>> Start Supplied passage

Stockholm, Sweden: ABBA The Museum

After spending most of an unusually hot summer working in an even hotter brewery (on days when we had the mash kettle heating and the pasteurisation tanks on, it got up to nearly 100 degrees Fahrenheit in there (37 Celsius)), boy, was I ready for a holiday (actually, I quit my awful job so now every day’s a holiday until I find something new, which hopefully won’t take as long as it took to find that job)!  And preferably, a holiday somewhere relatively cool, because I really do not cope well with heat, which pretty much left out everything south of Scandinavia and the Baltic states. I initially quite liked the idea of Estonia and Finland, but we couldn’t find any flight deals, so Stockholm it was!  Which actually worked out perfectly, because the weather was pleasingly cool (in the shade, almost too cold without a jacket), and it meant I got to visit one of my dream destinations: ABBA The Museum!

  

You might think I’m being sarcastic, because maybe I don’t really seem like the sort of person who would love ABBA, but I genuinely do (I’m also way more into Eurovision than I should be, which is probably also ABBA’s fault). And though I knew that ABBA The Museum would be super overpriced (I mean, c’mon, you can tell from the name alone), I didn’t even care. If I was going to Stockholm, nothing was going to stop me from seeing it.

  

Based on the crowds I’d seen the night before when we walked around the Old Town, I knew July was prime tourist season, and I wanted to ensure that other tourists didn’t ruin my ABBA experience, so we got there right after it opened, even though we had to skip the free breakfast at the hotel to do so (and they had Swedish pancakes on that buffet, so it was a sacrifice, though I made up for it by eating obnoxious amounts of them the next two mornings). This was a smart move, because there were only a handful of visitors in the museum, and we didn’t have to wait for any of the activities, but by the time we left, there was already a queue to get in (it’s located on the same island as a bunch of other museums, so it attracts loads of visitors). And boy, was it ever expensive!  250 SEK, which is about 22 quid. A LOT more than I’d normally drop on a museum, but when in Stockholm…

  

Since the entire museum was in Swedish and English, we did not rent audio guides, but simply headed into the museum, which began on the floor below the admissions hall with an exhibition about Eurovision, including an array of famous costumes worn at the competition from Sweden and beyond (most notably the hideous tutu/blazer combo Celine Dion wore when she won it for Switzerland in 1988). There was also a Eurovision quiz, a chance to sing along with some Eurovision hits in front of everyone (which I was way too embarrassed to do), and some screens where you could watch videos of seemingly all the Eurovision grand final competitors, maybe since the competition started(?). I was too eager to get to the actual ABBA bit to find out how far back their Eurovision archives went, but I did stay to watch one of my favourite Eurovision contestants in recent memory – Sunstroke Project and their infamous thrusting saxophonist, representing Moldova. They originally competed in 2010 (video here), and though they didn’t come close to winning, they were such a fan favourite that they came back again this year, much to my delight!

>> End Supplied passage
>> Start Dataset extract

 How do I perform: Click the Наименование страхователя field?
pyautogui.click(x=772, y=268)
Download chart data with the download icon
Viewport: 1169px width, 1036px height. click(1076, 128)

>> End Dataset extract

-- Required tasks --
1 > Answer these questions using the ABBA museum post:
(a) How much did admission cost, in Swedish kronor and in pounds?
(b) Which country did Celine Dion represent when she won Eurovision in 1988?
(c) Why did the trip go to Stockholm rather than Estonia and Finland?
2 > Write the next paragraph of the ABBA museum post, picking up after its final sentence.

-- Outputs for the tasks --
1 >
(a) 250 SEK, about 22 quid.
(b) Switzerland.
(c) No flight deals could be found for Estonia and Finland.

2 >
After getting my fill of terrible Moldovan music, I ran down another flight of stairs into the museum proper, and it was pretty much an instant ABBA assault (as I was hoping). It opened with a giant semi-circular movie screen showing clips of all ABBA’s hits, and there were TV screens in pretty much every room blasting out more ABBA. The first gallery was really the only traditional museum room with lots of text. There was a biography for each member of ABBA before they all got together, as well as a few key ABBA artefacts, like the guitar Bjorn used when they won Eurovision in 1974 (which is what really put ABBA on the map).

  

The next room, in addition to containing a ’70s style crime against wallpaper, held the infamous ABBA phone. Supposedly, only the members of ABBA have the number, so if it ever rings and you pick it up, you will be talking to either Agnetha, Bjorn, Benny, or Frida, but somehow I highly doubt that it has ever actually rung. And if it had when I was there, I imagine it would have been a very awkward conversation, because what the hell am I going to say to ABBA anyway?

  

It was the next section where things really started to get fun. In addition to ABBA’s recording studio (either a replica, or they dismantled the whole damn thing and reassembled it, I didn’t really pay attention), it had three main interactive stations. The clever thing about this museum is that you had to keep hold of your ticket the whole time, and scan it for access to the activities, meaning everyone only got one try at everything and they couldn’t stand there hogging things all day!  Also, everything you did was recorded and loaded onto your own personal private page on the museum website, accessed by entering in your ticket number, which made for cringe-worthy viewing after we left. The first activity was simply to mix one of ABBA’s songs, and try to make it sound as good as the actual version, which was not easy.

  

Then, there were karaoke booths where you could sing along with ABBA songs to see if you had the chops to become the fifth member of ABBA (though not really, because they’re broken up). Fortunately, these were fairly private booths with a curtain that closed behind you, so I felt free to belt it out. As much as I would love to be the fifth member of ABBA (we would be called JABBA, obviously), my singing voice is terrible and I know it, so I don’t see it happening. I made up for my disappointment by going on to the next activity, which scanned my face and then “dressed” me in some of ABBA’s most famous outfits. I don’t think I can pull off Agnetha’s number, but I genuinely quite like Frida’s dress and hair on me (on the right, above). Maybe it’s time for a new hairstyle?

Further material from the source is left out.